BEGIN

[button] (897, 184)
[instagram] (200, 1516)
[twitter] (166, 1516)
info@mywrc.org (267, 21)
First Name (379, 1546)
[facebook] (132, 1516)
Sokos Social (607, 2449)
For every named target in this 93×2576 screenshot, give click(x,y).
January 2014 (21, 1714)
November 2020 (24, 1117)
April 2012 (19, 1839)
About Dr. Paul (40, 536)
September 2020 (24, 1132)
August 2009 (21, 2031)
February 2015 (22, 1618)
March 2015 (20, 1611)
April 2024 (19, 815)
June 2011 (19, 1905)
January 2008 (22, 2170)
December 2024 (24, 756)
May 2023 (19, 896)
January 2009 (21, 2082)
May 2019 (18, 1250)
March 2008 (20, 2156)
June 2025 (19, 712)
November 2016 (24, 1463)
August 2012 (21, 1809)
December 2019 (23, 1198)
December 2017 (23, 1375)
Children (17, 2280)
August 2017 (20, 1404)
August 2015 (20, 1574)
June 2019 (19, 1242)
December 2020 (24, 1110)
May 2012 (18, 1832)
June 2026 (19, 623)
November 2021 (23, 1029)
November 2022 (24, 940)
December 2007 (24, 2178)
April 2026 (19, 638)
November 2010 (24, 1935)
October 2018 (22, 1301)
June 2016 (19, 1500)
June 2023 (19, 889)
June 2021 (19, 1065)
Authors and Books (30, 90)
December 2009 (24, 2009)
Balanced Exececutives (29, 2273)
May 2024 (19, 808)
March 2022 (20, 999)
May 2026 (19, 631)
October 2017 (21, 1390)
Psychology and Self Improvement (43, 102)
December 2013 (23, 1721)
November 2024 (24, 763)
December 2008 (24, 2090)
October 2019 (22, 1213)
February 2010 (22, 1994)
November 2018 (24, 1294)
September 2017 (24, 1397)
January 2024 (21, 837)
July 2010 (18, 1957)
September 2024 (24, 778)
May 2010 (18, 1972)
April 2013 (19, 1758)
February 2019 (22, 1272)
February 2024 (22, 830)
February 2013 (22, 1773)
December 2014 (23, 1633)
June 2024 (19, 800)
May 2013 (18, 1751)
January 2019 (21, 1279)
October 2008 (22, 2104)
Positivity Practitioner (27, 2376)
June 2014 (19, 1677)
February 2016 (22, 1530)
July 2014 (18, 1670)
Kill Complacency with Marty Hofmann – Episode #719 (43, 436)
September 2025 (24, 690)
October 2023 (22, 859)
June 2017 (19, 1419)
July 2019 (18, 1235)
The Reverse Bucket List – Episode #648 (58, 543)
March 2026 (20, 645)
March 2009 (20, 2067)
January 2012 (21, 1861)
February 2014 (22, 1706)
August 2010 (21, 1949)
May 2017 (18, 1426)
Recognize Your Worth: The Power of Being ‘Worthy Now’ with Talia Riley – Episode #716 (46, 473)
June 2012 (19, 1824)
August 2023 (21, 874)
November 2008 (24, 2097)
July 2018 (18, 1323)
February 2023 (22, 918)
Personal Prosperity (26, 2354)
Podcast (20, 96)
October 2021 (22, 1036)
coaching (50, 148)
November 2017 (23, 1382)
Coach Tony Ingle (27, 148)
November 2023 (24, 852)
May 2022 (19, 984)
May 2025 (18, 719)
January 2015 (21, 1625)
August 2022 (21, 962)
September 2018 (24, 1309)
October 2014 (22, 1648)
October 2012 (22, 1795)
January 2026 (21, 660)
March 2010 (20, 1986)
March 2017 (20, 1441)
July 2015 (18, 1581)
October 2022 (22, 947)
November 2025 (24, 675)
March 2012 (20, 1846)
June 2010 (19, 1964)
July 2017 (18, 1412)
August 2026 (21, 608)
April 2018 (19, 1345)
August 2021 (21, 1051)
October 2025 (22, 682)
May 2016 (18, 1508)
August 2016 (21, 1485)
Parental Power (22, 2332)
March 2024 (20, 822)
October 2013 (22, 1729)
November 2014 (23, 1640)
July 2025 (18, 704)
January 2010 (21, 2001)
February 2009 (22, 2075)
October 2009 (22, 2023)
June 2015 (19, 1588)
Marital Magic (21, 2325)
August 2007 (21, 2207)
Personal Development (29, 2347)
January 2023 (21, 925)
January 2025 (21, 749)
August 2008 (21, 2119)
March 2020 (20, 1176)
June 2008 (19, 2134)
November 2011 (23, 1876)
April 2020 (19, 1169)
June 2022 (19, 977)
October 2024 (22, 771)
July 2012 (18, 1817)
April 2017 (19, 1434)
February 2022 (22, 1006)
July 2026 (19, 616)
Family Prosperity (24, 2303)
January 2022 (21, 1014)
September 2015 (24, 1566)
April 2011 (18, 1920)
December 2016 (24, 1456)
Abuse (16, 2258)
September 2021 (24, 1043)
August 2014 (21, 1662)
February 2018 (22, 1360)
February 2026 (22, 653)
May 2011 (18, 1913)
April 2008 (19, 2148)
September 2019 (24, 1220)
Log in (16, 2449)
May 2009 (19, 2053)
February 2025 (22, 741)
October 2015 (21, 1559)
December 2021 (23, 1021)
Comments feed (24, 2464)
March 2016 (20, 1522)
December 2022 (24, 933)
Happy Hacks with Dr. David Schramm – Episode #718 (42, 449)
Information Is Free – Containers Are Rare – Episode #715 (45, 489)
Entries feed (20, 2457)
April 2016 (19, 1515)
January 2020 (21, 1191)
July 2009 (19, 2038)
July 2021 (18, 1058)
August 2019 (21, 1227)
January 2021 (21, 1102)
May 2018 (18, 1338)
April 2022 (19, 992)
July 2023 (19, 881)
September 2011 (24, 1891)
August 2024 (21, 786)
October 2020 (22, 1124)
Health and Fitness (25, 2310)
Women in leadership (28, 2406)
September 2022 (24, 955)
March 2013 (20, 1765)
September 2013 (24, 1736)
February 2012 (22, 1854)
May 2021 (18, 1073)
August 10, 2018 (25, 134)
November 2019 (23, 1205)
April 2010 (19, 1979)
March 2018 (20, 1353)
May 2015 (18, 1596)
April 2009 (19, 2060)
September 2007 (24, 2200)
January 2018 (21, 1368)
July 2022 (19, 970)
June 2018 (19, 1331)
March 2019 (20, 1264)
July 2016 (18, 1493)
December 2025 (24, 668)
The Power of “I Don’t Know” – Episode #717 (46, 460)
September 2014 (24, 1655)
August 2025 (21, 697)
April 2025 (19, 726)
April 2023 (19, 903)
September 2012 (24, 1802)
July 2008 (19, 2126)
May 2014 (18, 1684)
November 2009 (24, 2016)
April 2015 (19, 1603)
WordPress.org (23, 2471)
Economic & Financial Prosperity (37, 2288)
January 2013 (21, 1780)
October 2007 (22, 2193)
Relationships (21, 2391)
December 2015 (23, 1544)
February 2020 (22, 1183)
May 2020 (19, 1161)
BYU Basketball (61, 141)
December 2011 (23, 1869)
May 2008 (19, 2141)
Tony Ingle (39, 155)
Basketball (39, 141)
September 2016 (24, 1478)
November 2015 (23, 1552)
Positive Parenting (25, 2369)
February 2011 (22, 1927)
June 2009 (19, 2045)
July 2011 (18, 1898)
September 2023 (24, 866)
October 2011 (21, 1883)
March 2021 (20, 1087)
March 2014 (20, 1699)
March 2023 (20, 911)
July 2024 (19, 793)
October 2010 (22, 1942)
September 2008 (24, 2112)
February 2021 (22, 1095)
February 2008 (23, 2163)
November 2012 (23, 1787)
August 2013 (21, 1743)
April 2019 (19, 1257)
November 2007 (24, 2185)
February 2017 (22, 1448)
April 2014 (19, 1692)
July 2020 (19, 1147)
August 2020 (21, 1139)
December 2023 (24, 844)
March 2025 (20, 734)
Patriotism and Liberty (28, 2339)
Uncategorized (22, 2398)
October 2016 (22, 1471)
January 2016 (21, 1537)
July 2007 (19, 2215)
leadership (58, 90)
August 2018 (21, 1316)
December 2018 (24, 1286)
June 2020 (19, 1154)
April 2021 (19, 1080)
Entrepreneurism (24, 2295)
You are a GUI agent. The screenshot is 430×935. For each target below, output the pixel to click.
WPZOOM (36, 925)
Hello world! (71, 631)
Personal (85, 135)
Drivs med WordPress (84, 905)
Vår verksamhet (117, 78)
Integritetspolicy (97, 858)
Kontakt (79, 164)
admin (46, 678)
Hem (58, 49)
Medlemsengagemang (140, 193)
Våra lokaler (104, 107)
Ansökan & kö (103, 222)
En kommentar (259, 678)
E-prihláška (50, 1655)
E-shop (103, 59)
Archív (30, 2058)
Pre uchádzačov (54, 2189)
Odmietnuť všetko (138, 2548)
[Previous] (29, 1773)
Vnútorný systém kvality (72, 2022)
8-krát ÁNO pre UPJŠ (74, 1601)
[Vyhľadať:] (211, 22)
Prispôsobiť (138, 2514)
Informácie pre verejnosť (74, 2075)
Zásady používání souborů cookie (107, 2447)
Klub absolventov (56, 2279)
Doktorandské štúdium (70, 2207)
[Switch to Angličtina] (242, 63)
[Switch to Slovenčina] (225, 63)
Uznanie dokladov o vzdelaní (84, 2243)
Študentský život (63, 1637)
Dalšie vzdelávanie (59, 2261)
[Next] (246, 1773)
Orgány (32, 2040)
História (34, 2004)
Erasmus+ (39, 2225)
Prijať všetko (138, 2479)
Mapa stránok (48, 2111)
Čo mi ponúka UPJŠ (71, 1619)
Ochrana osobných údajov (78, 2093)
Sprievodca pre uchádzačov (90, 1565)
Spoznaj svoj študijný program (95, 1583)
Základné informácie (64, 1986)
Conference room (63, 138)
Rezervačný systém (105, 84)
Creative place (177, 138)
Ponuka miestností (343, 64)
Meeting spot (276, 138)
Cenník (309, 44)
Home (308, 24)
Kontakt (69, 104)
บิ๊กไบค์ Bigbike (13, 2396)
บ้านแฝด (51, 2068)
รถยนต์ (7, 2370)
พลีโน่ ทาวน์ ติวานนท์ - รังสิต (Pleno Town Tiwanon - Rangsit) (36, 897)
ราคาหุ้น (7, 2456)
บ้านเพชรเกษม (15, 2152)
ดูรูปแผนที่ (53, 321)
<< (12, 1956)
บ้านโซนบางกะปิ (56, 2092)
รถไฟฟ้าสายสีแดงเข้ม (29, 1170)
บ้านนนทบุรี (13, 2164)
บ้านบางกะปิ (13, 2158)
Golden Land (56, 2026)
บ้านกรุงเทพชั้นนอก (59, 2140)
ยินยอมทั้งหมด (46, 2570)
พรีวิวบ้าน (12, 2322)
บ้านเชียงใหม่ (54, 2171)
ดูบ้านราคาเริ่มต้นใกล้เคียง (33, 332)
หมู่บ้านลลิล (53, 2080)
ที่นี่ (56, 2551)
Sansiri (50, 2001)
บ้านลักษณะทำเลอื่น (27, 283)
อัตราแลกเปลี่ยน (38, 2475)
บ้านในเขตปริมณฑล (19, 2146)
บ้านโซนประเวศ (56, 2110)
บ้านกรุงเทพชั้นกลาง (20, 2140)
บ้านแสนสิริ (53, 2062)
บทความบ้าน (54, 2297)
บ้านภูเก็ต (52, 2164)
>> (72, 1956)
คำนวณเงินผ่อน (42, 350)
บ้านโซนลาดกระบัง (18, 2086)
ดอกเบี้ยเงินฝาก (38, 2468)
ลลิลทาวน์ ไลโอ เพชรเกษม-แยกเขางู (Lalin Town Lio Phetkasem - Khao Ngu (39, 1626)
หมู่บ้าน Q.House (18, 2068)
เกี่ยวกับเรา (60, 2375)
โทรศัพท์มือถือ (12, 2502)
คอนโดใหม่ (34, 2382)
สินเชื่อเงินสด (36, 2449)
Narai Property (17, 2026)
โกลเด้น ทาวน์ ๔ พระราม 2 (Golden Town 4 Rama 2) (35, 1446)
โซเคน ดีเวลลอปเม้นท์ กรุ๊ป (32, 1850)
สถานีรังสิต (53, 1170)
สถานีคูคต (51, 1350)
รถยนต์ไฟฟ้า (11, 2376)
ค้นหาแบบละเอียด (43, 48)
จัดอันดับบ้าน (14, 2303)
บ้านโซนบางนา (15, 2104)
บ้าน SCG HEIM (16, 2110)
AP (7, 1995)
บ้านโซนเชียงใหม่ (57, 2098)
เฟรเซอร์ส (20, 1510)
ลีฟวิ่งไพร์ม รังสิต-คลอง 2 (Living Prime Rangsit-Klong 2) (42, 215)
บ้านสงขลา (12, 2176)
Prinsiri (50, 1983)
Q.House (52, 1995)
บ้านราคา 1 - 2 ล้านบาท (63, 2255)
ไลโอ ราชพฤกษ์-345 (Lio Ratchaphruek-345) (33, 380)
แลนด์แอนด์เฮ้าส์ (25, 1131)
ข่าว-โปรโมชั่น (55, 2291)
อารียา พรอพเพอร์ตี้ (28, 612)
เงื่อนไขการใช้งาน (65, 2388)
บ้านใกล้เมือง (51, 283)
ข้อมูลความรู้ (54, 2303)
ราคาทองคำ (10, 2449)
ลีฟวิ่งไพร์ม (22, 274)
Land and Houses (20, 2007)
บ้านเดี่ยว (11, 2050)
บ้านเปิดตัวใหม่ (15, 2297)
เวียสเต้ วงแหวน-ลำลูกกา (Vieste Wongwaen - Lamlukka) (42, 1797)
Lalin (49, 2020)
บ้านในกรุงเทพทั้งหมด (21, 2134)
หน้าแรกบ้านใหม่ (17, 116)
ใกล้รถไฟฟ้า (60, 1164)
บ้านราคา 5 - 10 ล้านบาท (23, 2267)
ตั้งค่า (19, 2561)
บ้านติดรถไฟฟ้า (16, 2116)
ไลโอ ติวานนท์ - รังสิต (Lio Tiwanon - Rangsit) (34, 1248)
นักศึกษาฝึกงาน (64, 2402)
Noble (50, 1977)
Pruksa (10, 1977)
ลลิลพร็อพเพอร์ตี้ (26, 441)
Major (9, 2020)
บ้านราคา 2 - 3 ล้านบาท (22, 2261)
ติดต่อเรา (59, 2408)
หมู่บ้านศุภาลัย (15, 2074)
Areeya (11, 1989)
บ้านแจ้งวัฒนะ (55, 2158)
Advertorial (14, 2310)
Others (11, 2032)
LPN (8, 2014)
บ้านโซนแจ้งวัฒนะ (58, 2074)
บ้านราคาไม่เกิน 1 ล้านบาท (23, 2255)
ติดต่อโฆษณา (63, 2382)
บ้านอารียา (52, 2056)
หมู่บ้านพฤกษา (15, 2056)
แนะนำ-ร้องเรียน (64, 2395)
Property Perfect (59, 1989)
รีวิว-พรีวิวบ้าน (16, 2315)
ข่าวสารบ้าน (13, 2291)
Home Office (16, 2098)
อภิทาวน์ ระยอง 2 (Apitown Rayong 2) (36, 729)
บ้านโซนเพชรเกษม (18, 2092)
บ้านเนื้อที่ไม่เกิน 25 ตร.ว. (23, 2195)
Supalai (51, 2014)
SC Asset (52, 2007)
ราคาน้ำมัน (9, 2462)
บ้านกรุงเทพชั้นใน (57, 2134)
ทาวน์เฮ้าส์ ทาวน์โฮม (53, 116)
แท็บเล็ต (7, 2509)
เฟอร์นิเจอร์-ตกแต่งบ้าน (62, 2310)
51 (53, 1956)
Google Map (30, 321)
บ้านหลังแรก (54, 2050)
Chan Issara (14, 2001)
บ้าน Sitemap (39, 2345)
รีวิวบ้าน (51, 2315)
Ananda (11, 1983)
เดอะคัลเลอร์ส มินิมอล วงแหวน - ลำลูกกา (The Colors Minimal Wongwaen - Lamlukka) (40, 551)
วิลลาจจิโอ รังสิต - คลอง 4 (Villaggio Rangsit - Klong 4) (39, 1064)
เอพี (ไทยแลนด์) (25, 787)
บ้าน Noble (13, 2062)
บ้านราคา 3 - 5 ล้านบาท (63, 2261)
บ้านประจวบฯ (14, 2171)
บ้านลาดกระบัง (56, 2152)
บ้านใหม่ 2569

END

_Work task_. Please work out how many lines above carry "Switch", writing only the result.

_Answer box_. 2